EC – E o viés autoritário de algumas manifestações?
Castilho – A mobilização em si foi inicialmente positiva. Mas como não era prevista nem pelos organizadores não tinha demandas à altura do tamanho dos atos. E isso pode ter sido decisivo para a incorporação (mais destrutiva do que construtiva) pela direita. O problema é que não existe jogo-treino nesse campo. Se houver outra mobilização grande talvez as pautas estejam mais bem definidas, mas a do setor conservador também estará. E este joga em casa, com a vantagem da torcida midiática. Preocupam-me o golpismo, explícito, na última edição de Veja (que propõe abertamente outras instituições), e o fascismo, expresso de forma violenta por militantes de direita – organizados ou não – que rechaçaram os militantes de partidos de esquerda, centrais sindicais, MST, Ubes e até gente que estava apenas com a camisa vermelha. O gigante que acordou gazeteou aulas de história, como se disse, e quando ia às aulas ficava fazendo bullying.
EC – O seu próximo livro tem previsão de conclusão para quando e o que pode ser dito sobre ele?

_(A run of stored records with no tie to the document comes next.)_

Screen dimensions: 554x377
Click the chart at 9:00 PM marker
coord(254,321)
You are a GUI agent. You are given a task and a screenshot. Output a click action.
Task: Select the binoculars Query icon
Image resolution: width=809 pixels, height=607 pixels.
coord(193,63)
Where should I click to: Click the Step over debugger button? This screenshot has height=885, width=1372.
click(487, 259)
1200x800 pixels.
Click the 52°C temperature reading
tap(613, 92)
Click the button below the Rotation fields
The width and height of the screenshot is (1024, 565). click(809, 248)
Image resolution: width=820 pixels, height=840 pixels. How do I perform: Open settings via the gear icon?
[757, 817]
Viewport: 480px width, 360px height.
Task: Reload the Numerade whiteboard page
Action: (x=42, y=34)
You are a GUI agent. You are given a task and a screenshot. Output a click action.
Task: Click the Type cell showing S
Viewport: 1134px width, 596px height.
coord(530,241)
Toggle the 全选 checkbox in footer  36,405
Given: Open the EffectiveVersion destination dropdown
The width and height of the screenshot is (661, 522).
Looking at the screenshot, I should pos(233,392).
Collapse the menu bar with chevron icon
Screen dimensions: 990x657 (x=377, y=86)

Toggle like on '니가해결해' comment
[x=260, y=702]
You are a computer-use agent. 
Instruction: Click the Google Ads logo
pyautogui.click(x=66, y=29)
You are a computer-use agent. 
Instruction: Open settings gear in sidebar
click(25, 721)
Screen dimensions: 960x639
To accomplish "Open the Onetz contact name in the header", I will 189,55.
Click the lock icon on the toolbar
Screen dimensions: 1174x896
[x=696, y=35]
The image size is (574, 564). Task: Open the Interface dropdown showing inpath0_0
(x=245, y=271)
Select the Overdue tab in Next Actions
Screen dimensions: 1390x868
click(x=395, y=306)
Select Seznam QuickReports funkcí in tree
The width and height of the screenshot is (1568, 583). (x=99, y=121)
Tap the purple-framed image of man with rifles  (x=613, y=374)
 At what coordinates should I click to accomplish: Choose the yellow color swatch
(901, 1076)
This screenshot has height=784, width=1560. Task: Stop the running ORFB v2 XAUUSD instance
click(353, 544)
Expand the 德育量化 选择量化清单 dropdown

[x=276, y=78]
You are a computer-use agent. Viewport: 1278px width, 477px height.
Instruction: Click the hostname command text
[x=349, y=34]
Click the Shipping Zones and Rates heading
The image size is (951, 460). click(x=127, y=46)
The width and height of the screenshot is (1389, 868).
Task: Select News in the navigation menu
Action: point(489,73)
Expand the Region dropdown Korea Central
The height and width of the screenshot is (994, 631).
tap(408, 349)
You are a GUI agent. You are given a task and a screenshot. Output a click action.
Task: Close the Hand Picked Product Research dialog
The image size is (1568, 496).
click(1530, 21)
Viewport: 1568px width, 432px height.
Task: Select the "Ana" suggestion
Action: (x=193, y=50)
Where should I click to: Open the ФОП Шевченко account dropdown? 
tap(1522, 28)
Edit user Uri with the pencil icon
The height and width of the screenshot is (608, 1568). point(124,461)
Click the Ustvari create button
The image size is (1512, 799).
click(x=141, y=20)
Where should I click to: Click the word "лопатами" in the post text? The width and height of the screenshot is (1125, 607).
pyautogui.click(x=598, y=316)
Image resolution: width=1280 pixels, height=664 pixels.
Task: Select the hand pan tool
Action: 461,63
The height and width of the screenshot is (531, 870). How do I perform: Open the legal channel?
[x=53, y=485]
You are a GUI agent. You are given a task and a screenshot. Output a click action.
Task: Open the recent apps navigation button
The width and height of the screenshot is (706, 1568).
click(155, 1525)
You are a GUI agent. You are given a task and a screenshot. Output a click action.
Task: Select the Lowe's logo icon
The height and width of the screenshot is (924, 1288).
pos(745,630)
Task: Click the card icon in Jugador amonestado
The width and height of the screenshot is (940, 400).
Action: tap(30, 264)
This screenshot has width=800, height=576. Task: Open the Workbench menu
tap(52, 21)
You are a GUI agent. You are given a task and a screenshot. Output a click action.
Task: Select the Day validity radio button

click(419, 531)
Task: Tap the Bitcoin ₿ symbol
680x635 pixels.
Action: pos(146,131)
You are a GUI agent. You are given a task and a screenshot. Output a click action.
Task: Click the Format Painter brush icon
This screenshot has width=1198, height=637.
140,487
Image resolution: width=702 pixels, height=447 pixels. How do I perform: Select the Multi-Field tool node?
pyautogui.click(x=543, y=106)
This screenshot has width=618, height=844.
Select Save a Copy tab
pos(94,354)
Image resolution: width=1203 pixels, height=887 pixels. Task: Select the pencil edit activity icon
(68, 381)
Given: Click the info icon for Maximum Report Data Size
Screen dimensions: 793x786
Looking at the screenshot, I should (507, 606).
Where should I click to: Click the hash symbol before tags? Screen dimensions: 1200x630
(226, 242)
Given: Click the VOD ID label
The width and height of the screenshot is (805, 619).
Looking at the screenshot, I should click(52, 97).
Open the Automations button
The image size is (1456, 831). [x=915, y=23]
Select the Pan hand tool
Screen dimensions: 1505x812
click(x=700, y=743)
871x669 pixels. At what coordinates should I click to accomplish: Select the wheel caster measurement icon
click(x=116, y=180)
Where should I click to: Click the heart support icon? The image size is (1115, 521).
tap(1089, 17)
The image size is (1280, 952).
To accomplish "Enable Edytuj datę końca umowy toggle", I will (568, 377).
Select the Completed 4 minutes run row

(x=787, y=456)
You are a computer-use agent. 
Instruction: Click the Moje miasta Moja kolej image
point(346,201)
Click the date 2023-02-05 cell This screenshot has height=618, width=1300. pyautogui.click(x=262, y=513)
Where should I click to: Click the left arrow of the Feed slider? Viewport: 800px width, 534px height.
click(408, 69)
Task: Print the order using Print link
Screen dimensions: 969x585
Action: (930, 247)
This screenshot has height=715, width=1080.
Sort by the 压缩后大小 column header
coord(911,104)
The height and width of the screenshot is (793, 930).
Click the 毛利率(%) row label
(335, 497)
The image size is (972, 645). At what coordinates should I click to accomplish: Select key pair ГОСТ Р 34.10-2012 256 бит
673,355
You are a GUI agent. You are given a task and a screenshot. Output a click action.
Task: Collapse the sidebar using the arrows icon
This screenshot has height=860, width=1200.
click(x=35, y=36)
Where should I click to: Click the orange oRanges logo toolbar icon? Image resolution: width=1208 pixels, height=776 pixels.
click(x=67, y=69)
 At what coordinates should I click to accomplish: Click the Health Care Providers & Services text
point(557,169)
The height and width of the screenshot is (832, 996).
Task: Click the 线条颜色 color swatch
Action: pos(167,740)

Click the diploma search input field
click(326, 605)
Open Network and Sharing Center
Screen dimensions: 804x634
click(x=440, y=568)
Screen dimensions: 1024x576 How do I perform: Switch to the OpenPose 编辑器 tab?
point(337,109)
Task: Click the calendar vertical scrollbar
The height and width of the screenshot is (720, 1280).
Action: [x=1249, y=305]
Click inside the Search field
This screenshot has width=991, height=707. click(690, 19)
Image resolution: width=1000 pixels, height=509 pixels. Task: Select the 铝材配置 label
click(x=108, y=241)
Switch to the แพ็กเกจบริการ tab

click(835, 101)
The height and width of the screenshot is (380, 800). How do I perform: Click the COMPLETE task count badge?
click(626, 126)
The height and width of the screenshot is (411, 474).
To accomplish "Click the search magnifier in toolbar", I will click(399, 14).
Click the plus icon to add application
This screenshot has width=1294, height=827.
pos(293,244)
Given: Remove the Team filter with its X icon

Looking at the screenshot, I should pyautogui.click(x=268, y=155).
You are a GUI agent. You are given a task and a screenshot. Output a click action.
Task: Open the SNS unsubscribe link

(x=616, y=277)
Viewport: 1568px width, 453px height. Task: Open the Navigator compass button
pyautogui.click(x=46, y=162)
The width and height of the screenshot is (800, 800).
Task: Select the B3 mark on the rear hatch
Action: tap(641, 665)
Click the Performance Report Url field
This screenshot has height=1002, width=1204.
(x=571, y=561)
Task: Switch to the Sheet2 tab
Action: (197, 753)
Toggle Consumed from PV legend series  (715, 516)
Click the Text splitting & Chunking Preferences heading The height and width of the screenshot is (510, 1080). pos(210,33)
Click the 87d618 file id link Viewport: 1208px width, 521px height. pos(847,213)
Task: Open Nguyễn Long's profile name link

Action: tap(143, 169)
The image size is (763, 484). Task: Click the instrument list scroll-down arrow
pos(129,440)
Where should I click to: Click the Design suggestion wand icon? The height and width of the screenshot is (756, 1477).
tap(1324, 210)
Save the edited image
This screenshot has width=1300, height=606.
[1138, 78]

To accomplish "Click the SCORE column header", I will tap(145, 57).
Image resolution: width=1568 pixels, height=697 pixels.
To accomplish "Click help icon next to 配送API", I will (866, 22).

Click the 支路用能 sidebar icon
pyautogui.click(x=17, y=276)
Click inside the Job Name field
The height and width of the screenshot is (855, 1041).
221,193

Castilho – Estou tocando mais de um projeto. Em princípio, só devo lançar o próximo daqui a dois anos, mas pode haver mudança de planos. A maioria dos temas passa pela questão agrária, e em pelo menos um deles voltarei a falar diretamente de políticos. Não é possível entender a política no Brasil sem entender a questão agrária, e a conexão entre os dois temas.